• J Med Syst · Oct 2020

    Review

    Health Outcomes and Healthcare Efficiencies Associated with the Use of Electronic Health Records in Hospital Emergency Departments: a Systematic Review.

    • Alexandra Mullins, Renee O'Donnell, Mariam Mousa, David Rankin, Michael Ben-Meir, Christopher Boyd-Skinner, and Helen Skouteris.
    • Monash Centre for Health Research and Implementation (MCHRI), School of Public Health and Preventive Medicine, Monash University, Melbourne, Victoria, Australia. Alexandra.mullins@monash.edu.
    • J Med Syst. 2020 Oct 19; 44 (12): 200.

    AbstractHealthcare organisations and governments have invested heavily in electronic health records in anticipation that they will deliver improved health outcomes for consumers and efficiencies across emergency departments. Despite such investment, electronic health records designed to support emergency care have been poorly evaluated. Given the accelerated development and adoption of information technology across healthcare, it is timely that a systematic review of this evidence base is updated in order to drive improvements to design, interoperability and overall clinical utility of electronic health record systems implemented in emergency departments. To assess the impact of electronic health records on healthcare outcomes and efficiencies in the emergency department we carried out a systematic review of published studies on this topic.

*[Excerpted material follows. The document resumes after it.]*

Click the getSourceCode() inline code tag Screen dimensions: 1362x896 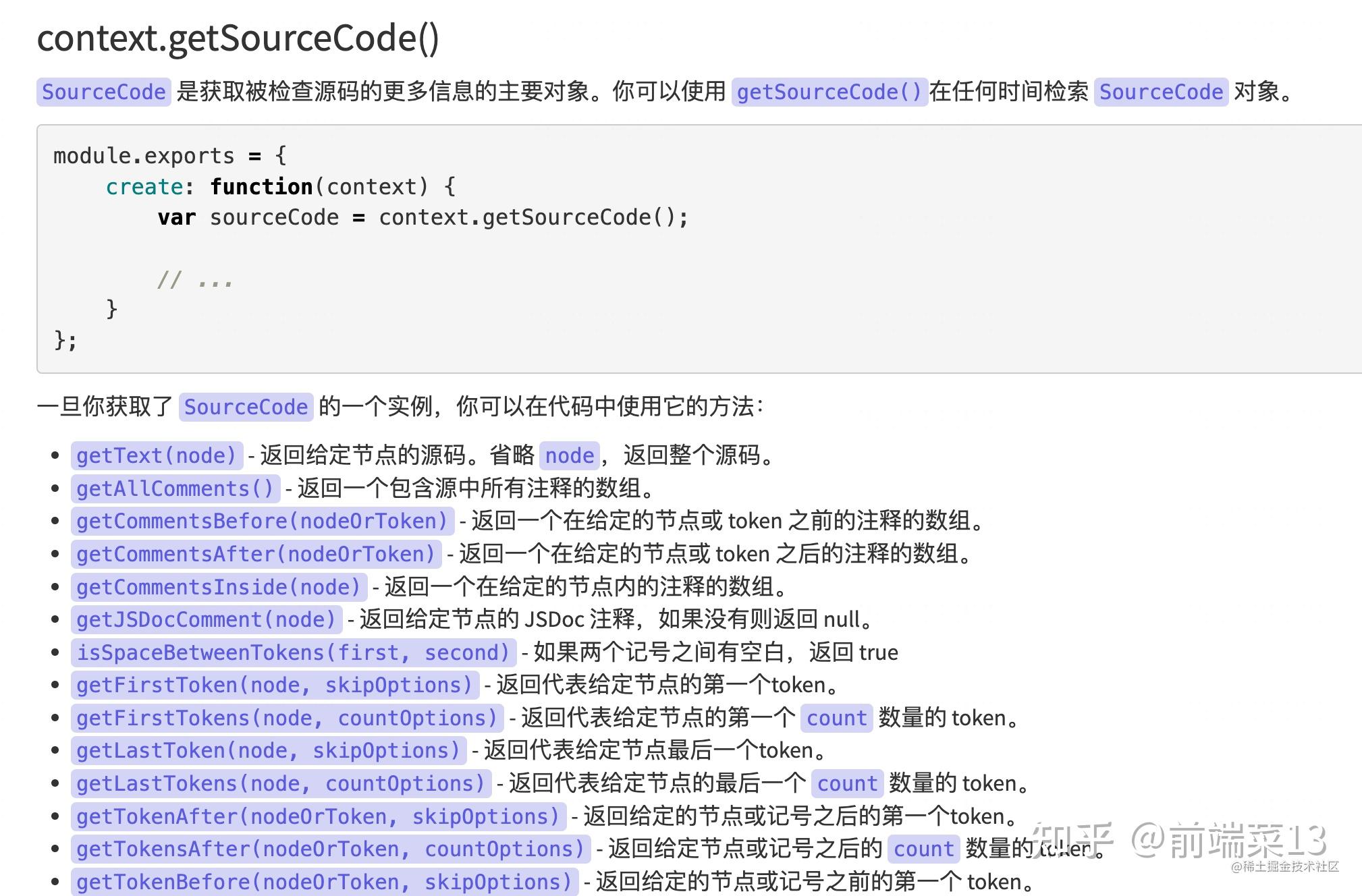click(829, 92)
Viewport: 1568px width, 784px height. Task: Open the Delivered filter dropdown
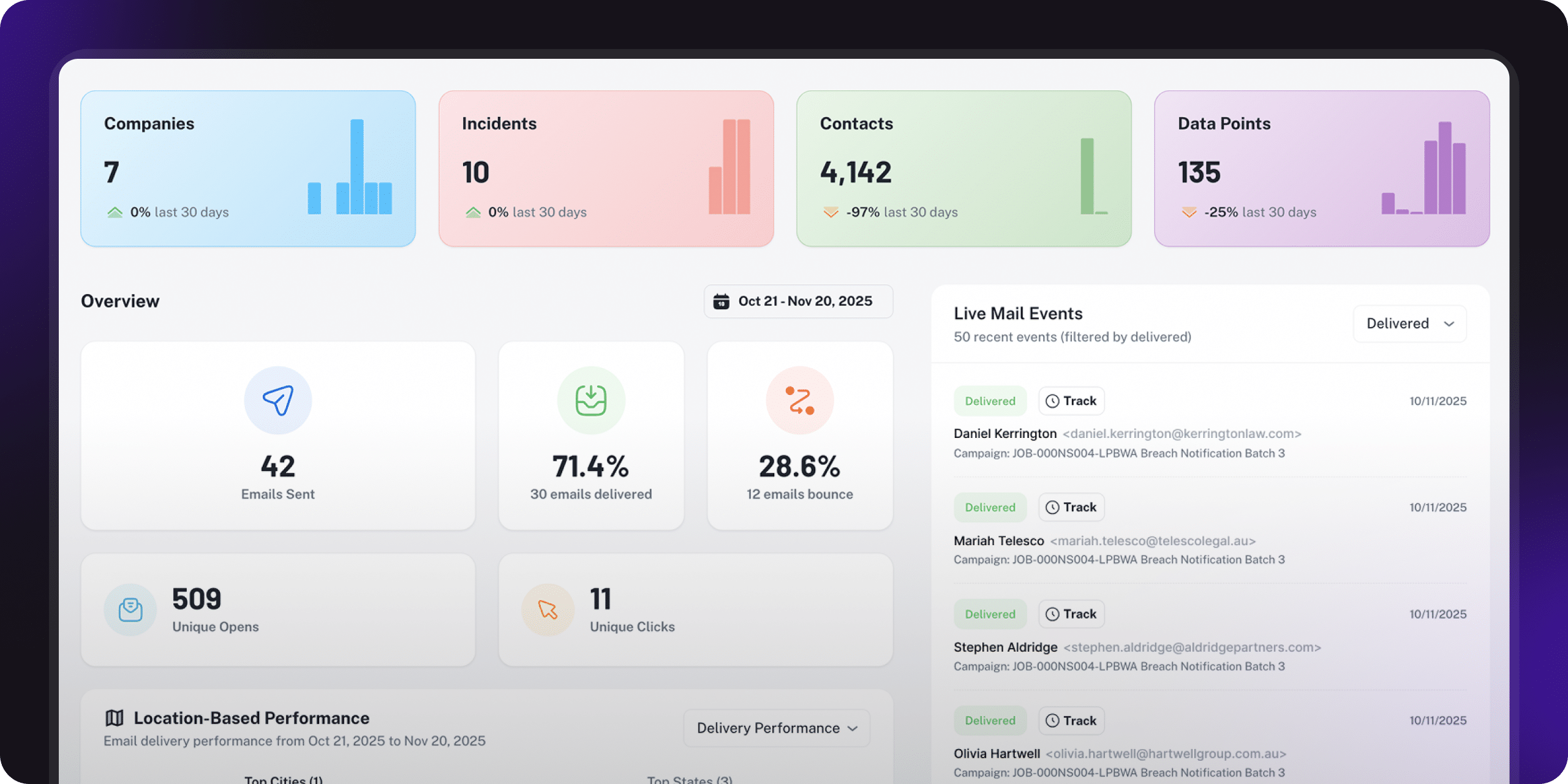click(x=1409, y=323)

This is the first review to summarise the cost efficiencies associated with electronic health record use outside of just the United States of America. A systematic search was performed in three scientific databases (MEDLINE, EMcare and EMBASE), of literature published between January 2000 and September 2019. Studies were included in this review if they evaluated electronic health records or health information exchanges (and synonyms for these terms), reported patient outcome and/or healthcare efficiency benefits, were peer-reviewed and published in English. Out of 6635 articles, 23 studies met our inclusion criteria. Wide variation regarding electronic health record access in the emergency department was reported (1.46-56.6%), yet was most frequently reported as less than 20%. Seven different types of health outcomes and three different types of efficiency improvements associated with electronic health record use in the emergency department were identified. The most frequently reported findings were efficiencies, including reductions in diagnostic tests, imaging and costs. This review is the first to report moderate to significant increases in admission rates are associated with electronic health record use in the emergency department, contrasting the findings of previous reviews. Diversity in the methodology employed across the included studies emphasises the need for further research to examine the impact of electronic health record implementation and system design on the findings reported, in order to ensure return on investment for stakeholders and optimised consumer care.